Venez-vous perdre dans le jardin d’Amandine. Votre déambulation romantique se partage entre photographie de paysage sauvage ou en pot, des impressions de plantes grâce au bleu du cyanotype, des fleurs, des coquillages, des moisissures ainsi que des images scientifiques d’un autre temps. Comme un cabinet de curiosité, Amandine vous invite dans son univers ou les mauvaises herbes sont reines.


«Le jardin lui-même est un monument commémoratif élevé à la mémoire d’une nature introuvable, d’un paradis perdu.»   Roland Recht, La lettre de Humboldt - du jardin paysager aux daguerréotypes, édition Christian Bourgeois, 2006, p 33.

 

Amandine commence des études d’arts graphiques à la faculté de Nîmes, qu’elle termine à l’Université de Montréal en 2007. Là-bas, elle choisit ses cours en rapport avec la photographie et fait ses premiers pas dans la chambre noire. En rentrant en France, elle suit le Master Photographie et Art contemporain à l’Université Paris 8 Vincennes-Saint-Denis.

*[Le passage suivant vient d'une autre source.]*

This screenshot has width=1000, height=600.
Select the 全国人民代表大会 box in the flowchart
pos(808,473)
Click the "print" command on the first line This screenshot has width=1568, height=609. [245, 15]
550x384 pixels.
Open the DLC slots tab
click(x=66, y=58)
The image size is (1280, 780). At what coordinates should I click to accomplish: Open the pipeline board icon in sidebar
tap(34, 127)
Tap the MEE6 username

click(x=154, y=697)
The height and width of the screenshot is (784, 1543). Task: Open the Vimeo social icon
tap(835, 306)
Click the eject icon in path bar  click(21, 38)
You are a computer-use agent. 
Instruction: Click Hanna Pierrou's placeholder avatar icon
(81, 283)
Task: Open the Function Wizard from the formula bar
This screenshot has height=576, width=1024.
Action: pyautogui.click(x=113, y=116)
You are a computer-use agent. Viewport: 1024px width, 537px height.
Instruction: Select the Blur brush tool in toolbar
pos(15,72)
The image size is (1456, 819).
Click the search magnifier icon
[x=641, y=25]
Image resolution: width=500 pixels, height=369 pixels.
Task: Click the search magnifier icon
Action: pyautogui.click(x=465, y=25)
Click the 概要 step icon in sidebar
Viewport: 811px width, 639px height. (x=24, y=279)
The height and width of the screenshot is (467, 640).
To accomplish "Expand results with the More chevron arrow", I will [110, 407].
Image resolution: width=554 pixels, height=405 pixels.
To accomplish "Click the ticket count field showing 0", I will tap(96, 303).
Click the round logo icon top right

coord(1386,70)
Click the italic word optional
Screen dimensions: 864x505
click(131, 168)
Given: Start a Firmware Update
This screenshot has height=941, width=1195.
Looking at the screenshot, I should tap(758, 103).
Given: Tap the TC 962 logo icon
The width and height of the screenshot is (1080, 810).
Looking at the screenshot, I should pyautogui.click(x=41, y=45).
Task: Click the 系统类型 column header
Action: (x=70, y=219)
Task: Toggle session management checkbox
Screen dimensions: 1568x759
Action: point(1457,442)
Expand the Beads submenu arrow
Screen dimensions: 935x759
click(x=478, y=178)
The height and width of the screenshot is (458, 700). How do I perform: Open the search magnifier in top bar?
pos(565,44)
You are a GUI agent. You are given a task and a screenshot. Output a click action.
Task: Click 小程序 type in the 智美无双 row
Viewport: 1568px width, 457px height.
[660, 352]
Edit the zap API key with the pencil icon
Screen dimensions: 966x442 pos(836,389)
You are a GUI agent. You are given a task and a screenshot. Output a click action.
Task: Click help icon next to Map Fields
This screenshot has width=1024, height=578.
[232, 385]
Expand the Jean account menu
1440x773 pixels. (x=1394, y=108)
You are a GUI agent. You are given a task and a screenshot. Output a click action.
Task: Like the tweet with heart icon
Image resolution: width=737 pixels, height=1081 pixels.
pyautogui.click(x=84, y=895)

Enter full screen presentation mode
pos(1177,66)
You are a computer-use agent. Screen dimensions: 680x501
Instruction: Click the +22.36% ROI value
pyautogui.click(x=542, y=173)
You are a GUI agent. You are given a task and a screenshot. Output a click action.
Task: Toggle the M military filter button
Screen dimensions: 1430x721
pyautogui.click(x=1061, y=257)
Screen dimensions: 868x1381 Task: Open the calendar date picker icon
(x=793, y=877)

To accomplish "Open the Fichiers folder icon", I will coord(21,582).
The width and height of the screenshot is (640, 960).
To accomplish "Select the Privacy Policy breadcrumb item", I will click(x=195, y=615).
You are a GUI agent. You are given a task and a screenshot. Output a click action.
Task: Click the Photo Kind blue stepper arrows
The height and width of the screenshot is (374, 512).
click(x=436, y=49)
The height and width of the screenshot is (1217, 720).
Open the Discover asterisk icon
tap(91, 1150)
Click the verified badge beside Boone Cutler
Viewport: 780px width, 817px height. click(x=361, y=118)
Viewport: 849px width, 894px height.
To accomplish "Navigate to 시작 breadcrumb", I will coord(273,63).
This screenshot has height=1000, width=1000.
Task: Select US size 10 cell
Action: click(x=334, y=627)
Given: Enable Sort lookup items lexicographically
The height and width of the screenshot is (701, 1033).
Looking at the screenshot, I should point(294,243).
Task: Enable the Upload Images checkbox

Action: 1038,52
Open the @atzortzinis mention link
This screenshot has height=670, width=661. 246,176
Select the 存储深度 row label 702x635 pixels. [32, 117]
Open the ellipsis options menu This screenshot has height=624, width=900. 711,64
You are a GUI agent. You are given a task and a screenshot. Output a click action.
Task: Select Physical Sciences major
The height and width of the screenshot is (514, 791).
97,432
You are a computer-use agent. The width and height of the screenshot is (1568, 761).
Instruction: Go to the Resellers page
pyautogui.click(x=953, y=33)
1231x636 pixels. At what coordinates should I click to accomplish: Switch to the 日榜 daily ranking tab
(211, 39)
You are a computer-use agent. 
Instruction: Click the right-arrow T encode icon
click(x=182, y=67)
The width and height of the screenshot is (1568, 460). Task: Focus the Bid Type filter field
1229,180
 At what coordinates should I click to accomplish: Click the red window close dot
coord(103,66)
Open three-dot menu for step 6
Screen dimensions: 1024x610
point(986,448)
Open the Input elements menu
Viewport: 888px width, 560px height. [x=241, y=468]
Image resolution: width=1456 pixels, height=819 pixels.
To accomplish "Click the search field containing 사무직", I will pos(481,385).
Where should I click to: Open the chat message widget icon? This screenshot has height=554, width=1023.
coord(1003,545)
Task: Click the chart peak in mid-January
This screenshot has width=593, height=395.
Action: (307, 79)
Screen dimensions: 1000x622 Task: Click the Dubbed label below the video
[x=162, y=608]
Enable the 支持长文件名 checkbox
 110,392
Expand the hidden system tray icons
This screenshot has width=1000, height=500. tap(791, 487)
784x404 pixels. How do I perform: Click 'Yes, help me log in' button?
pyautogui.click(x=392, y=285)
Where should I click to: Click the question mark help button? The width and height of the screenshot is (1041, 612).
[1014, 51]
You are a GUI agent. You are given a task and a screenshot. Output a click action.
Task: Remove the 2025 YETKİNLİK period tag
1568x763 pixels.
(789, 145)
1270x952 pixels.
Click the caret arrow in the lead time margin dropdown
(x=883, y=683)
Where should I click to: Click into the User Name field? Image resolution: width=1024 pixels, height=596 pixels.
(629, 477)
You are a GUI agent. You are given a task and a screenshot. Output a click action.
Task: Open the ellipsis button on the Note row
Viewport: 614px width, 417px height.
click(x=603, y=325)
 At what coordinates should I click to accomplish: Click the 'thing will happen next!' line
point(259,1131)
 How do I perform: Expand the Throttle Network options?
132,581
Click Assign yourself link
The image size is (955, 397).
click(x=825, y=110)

Sa pratique peut être définie comme instinctive et romantique. Ses images évoluent en plusieurs sujets; des paysages aux jardins anglais, la science, la botanique, et les petits détails de la vie quotidienne.Elle utilise plusieurs techniques : encre, collage, photographie toujours en argentiques et aussi une pratique de la collection de photographie ancienne. Ces deux appareils favoris sont un moyen format et un petit automatique 24/36. Ses recherches en photographie se matérialisent avec différentes collaborations avec des fanzines et quelques parutions dans des magazines (papier et web). La maison d’édition l’Incident publie deux recueils de ses photographies en 2012. Depuis 2015 elle travail avec un nouveau procédé : le cyanotype qui est la rencontre  parfaite entre deux de ces passions : l’histoire naturelle (la botanique) et la photographie. L’été 2015 elle fait une première résidence à la galerie simple et commence une partie des projets présentés dans l’exposition en avril 2016.